I know Rank & Style recommends clothes, accessories and personal grooming products but I think they just go by pre-existing reviews.
posted by Jess the Mess at 5:04 PM on January 31, 2022 [1 favorite]

I'm not even sure that Consumer Reports is that much better. I actually bought a subscription because I needed to make a major appliance purchase and wanted something other than the typical "Best item as reviewed by top bot reviews on Amazaon" listicle articles and found CR not all that helpful.
posted by brookeb at 5:12 PM on January 31, 2022 [9 favorites]

I loved Wirecutter before it was bought by NYT, and there’s been an appreciable decrease in quality since not longer after they were bought. Echoing Greg_Ace that they were very focused on long-term testing previously, which is especially important when you’re dealing with cheaper products in certain categories.

I use The Strategist for certain things now, but they don’t have the breadth of products that Wirecutter does. For more speciality things (e.g. when I bought a record player a few months ago) I usually just Google “best [item] 2022” and often find a speciality website, good Reddit thread, or something else that’s helpful.
posted by anotheraccount at 5:17 PM on January 31, 2022 [13 favorites]

I followed The Wirecutter (hereafter Old Wirecutter) for a long time, and have gradually been getting more and more dismayed with the new New York Times run Wirecutter (hereafter New Wirecutter).

1) Old Wirecutter's budget picks were often actually really cheap, like IKEA DVALA sheets and duvet covers for around $20-$30. It felt like a website for lots of kinds of people, including broke and working-class people.

New Wirecutter seldom offers budget picks anymore at all, and their picks frequently seem absurdly expensive, like this piece about throw blankets with prices as of today from $81 to $345. Eighty-one dollars for a lightweight throw blanket made of "cotton gauze." In 2022.

2) Old Wirecutter was readable without a subscription, New Wirecutter is so aggressive about pushing NYT subscriptions that despite being an email newsletter subscriber I only open New Wirecutter links in incognito browser windows.

3) Old Wirecutter frequently wrote articles about "Why We Don't Recommend an X" for categories like gimmicky skincare products and air fryers, and used to be diligent about their "Who Should Get This" sections explicitly discussing who should NOT get a product because they'd be happier with something else. Old Wirecutter seemed to research carefully, and be at least as concerned with poeple having good experiences as with fueling consumerism. New Wirecutter still does these things, sometimes, but it feels like they do them less often. Also they now have air fryer picks and a comically research-light pick for a shimmery body oil.

4) Old Wirecutter sometimes swapped picks when products failed too fast, New Wirecutter seems to swap picks primarily when something trendier and/or with more features shows up.

Sometimes I use Wirecutter as a starting point, but mostly I search around or look at Target when I have to buy things, which I am trying to do as little as possible.
posted by All Might Be Well at 5:21 PM on January 31, 2022 [55 favorites]

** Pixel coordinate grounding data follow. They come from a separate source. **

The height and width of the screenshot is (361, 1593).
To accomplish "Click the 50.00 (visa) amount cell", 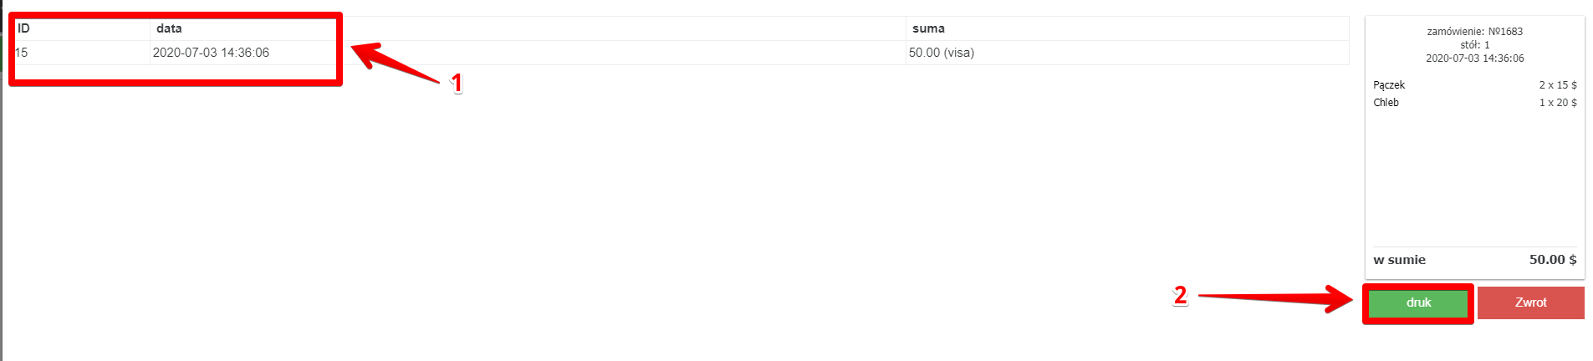I will (x=942, y=53).
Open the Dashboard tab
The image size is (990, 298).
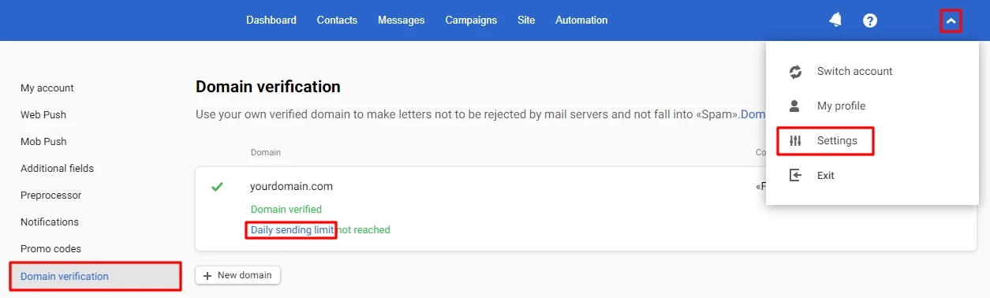[x=271, y=20]
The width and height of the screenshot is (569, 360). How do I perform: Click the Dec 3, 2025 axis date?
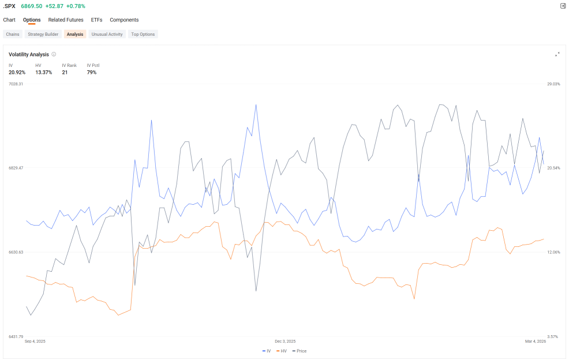point(285,341)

Way Back When, the Wirecutter would frequently tell you "what's the best X, price be damned," as well as "what's the best inexpensive X." The best description I have found of the modern Wirecutter is that their reviews pretty much all boil down to "buy the second cheapest X," even when there are better options available if you're willing to spend more.
posted by DoctorFedora at 5:39 PM on January 31, 2022 [7 favorites]

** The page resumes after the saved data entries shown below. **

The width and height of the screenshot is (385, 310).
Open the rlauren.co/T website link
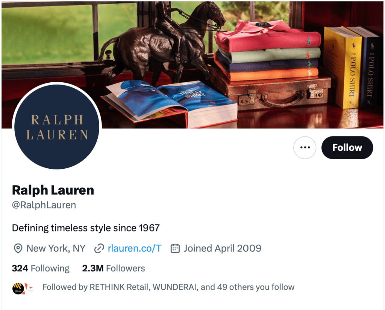[135, 248]
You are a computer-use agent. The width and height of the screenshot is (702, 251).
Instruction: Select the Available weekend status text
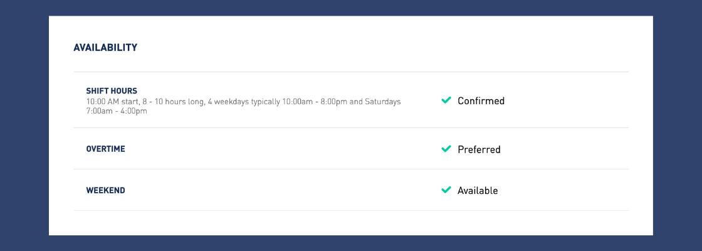(x=478, y=191)
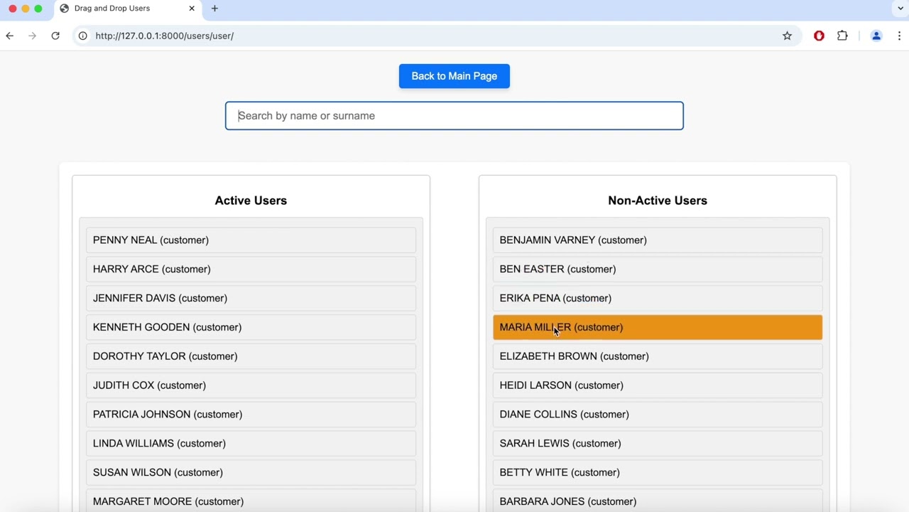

The last two things I bought based on wirecutter recs were mistakes. A pair of wireless headphones that hurt to wear, especially with glasses and a humidifier so mediocre there is an article about it.
posted by mandymanwasregistered at 6:09 PM on January 31, 2022 [3 favorites]

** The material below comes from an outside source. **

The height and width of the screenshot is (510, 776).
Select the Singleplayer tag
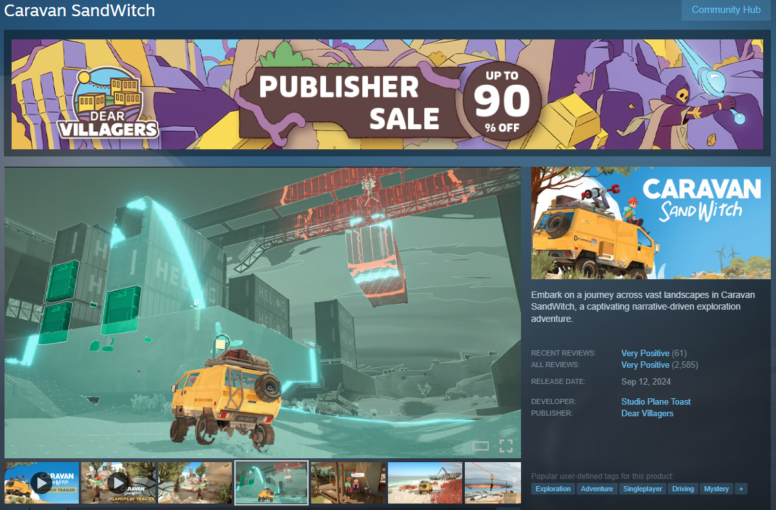click(x=643, y=489)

As far as alternatives, RTINGS.com has good product reviews for the limited types of products they cover.
posted by ropeladder at 6:17 PM on January 31, 2022 [12 favorites]

IMHO, they changed from actually testing products to simply comparing bullet points of features, cross-checking Amazon ratings, and calling that a review.

My alternatives are all hyper-specialized on specific product niches, and sadly come/go with some frequency. For TVs etc., I like rtings.com.
posted by aramaic at 6:18 PM on January 31, 2022 [10 favorites]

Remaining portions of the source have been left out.